▶ **Requirement**
The full set of records needs to be retyped exactly.

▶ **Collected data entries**
---*---

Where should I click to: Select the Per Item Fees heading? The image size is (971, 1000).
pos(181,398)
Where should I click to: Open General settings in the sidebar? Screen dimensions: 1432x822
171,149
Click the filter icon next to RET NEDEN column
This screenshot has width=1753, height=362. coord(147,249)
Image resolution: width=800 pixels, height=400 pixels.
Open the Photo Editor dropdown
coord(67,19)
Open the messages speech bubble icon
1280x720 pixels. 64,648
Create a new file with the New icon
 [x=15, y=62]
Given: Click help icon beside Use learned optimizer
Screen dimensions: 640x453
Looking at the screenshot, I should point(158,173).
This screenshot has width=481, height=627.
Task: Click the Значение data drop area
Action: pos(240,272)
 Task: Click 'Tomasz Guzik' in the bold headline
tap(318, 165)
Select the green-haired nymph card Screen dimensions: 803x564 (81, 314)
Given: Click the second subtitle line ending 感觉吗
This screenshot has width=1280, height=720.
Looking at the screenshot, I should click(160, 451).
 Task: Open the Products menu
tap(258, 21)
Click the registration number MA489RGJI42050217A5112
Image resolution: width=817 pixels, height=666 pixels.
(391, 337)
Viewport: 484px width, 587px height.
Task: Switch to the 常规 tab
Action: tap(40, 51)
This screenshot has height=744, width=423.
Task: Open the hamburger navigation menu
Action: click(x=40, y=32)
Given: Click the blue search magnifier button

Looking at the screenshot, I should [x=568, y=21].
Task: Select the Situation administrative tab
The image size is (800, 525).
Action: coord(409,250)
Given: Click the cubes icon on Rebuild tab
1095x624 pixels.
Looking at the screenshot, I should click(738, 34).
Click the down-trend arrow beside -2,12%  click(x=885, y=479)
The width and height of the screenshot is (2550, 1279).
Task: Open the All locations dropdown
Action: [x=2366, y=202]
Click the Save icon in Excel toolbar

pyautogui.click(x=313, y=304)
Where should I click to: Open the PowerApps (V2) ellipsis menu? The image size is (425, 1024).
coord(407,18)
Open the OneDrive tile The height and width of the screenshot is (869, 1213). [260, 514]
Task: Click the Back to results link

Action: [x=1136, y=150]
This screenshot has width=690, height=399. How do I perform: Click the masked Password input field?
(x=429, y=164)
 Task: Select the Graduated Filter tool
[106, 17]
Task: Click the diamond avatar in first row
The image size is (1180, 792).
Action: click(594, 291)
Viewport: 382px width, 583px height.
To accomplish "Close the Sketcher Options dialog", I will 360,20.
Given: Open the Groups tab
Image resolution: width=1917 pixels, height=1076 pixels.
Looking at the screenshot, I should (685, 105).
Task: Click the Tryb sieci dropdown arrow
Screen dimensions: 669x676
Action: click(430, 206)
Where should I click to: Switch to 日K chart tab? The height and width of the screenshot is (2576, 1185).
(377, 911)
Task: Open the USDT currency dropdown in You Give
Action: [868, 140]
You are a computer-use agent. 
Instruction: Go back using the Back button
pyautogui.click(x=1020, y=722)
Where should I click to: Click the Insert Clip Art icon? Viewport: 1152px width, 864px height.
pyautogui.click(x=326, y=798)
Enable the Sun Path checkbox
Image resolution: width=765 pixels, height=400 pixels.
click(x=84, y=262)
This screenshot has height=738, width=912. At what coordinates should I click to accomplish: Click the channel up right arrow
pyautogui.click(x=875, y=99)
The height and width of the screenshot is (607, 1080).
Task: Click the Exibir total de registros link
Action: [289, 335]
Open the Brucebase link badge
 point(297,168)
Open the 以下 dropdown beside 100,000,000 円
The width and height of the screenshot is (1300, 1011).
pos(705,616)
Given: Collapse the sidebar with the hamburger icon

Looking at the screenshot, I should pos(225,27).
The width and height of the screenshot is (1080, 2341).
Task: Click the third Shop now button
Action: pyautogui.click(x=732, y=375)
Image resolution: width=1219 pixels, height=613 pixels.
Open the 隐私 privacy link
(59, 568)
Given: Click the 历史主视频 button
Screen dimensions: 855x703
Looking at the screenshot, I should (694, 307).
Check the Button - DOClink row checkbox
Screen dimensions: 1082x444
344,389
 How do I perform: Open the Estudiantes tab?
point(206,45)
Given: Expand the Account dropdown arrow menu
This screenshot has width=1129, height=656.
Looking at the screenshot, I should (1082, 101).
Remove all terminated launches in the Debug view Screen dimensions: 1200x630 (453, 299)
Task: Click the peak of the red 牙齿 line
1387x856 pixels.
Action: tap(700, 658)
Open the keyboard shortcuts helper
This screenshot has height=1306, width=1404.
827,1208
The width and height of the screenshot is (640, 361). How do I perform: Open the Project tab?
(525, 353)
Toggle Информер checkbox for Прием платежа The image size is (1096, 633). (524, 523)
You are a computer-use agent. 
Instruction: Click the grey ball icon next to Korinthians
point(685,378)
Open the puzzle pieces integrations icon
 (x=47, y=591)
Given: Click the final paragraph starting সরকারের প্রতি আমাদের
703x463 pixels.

---*---

▶ **Solution to this exercise**
Where should I click to: Select the Per Item Fees heading? The image size is (971, 1000).
pos(181,398)
Where should I click to: Open General settings in the sidebar? Screen dimensions: 1432x822
171,149
Click the filter icon next to RET NEDEN column
This screenshot has width=1753, height=362. coord(147,249)
Image resolution: width=800 pixels, height=400 pixels.
Open the Photo Editor dropdown
coord(67,19)
Open the messages speech bubble icon
1280x720 pixels. 64,648
Create a new file with the New icon
 [x=15, y=62]
Given: Click help icon beside Use learned optimizer
Screen dimensions: 640x453
Looking at the screenshot, I should point(158,173).
This screenshot has width=481, height=627.
Task: Click the Значение data drop area
Action: pos(240,272)
 Task: Click 'Tomasz Guzik' in the bold headline
tap(318, 165)
Select the green-haired nymph card Screen dimensions: 803x564 (81, 314)
Given: Click the second subtitle line ending 感觉吗
This screenshot has width=1280, height=720.
Looking at the screenshot, I should click(160, 451).
 Task: Open the Products menu
tap(258, 21)
Click the registration number MA489RGJI42050217A5112
Image resolution: width=817 pixels, height=666 pixels.
(391, 337)
Viewport: 484px width, 587px height.
Task: Switch to the 常规 tab
Action: tap(40, 51)
This screenshot has height=744, width=423.
Task: Open the hamburger navigation menu
Action: click(x=40, y=32)
Given: Click the blue search magnifier button

Looking at the screenshot, I should [x=568, y=21].
Task: Select the Situation administrative tab
The image size is (800, 525).
Action: coord(409,250)
Given: Click the cubes icon on Rebuild tab
1095x624 pixels.
Looking at the screenshot, I should click(738, 34).
Click the down-trend arrow beside -2,12%  click(x=885, y=479)
The width and height of the screenshot is (2550, 1279).
Task: Open the All locations dropdown
Action: [x=2366, y=202]
Click the Save icon in Excel toolbar

pyautogui.click(x=313, y=304)
Where should I click to: Open the PowerApps (V2) ellipsis menu? The image size is (425, 1024).
coord(407,18)
Open the OneDrive tile The height and width of the screenshot is (869, 1213). [260, 514]
Task: Click the Back to results link

Action: [x=1136, y=150]
This screenshot has width=690, height=399. How do I perform: Click the masked Password input field?
(x=429, y=164)
 Task: Select the Graduated Filter tool
[106, 17]
Task: Click the diamond avatar in first row
The image size is (1180, 792).
Action: click(594, 291)
Viewport: 382px width, 583px height.
To accomplish "Close the Sketcher Options dialog", I will 360,20.
Given: Open the Groups tab
Image resolution: width=1917 pixels, height=1076 pixels.
Looking at the screenshot, I should (685, 105).
Task: Click the Tryb sieci dropdown arrow
Screen dimensions: 669x676
Action: click(430, 206)
Where should I click to: Switch to 日K chart tab? The height and width of the screenshot is (2576, 1185).
(377, 911)
Task: Open the USDT currency dropdown in You Give
Action: [868, 140]
You are a computer-use agent. 
Instruction: Go back using the Back button
pyautogui.click(x=1020, y=722)
Where should I click to: Click the Insert Clip Art icon? Viewport: 1152px width, 864px height.
pyautogui.click(x=326, y=798)
Enable the Sun Path checkbox
Image resolution: width=765 pixels, height=400 pixels.
click(x=84, y=262)
This screenshot has height=738, width=912. At what coordinates should I click to accomplish: Click the channel up right arrow
pyautogui.click(x=875, y=99)
The height and width of the screenshot is (607, 1080).
Task: Click the Exibir total de registros link
Action: [289, 335]
Open the Brucebase link badge
 point(297,168)
Open the 以下 dropdown beside 100,000,000 円
The width and height of the screenshot is (1300, 1011).
pos(705,616)
Given: Collapse the sidebar with the hamburger icon

Looking at the screenshot, I should pos(225,27).
The width and height of the screenshot is (1080, 2341).
Task: Click the third Shop now button
Action: pyautogui.click(x=732, y=375)
Image resolution: width=1219 pixels, height=613 pixels.
Open the 隐私 privacy link
(59, 568)
Given: Click the 历史主视频 button
Screen dimensions: 855x703
Looking at the screenshot, I should (694, 307).
Check the Button - DOClink row checkbox
Screen dimensions: 1082x444
344,389
 How do I perform: Open the Estudiantes tab?
point(206,45)
Given: Expand the Account dropdown arrow menu
This screenshot has width=1129, height=656.
Looking at the screenshot, I should (1082, 101).
Remove all terminated launches in the Debug view Screen dimensions: 1200x630 (453, 299)
Task: Click the peak of the red 牙齿 line
1387x856 pixels.
Action: tap(700, 658)
Open the keyboard shortcuts helper
This screenshot has height=1306, width=1404.
827,1208
The width and height of the screenshot is (640, 361). How do I perform: Open the Project tab?
(525, 353)
Toggle Информер checkbox for Прием платежа The image size is (1096, 633). (524, 523)
You are a computer-use agent. 
Instruction: Click the grey ball icon next to Korinthians
point(685,378)
Open the puzzle pieces integrations icon
 (x=47, y=591)
Given: Click the final paragraph starting সরকারের প্রতি আমাদের
703x463 pixels.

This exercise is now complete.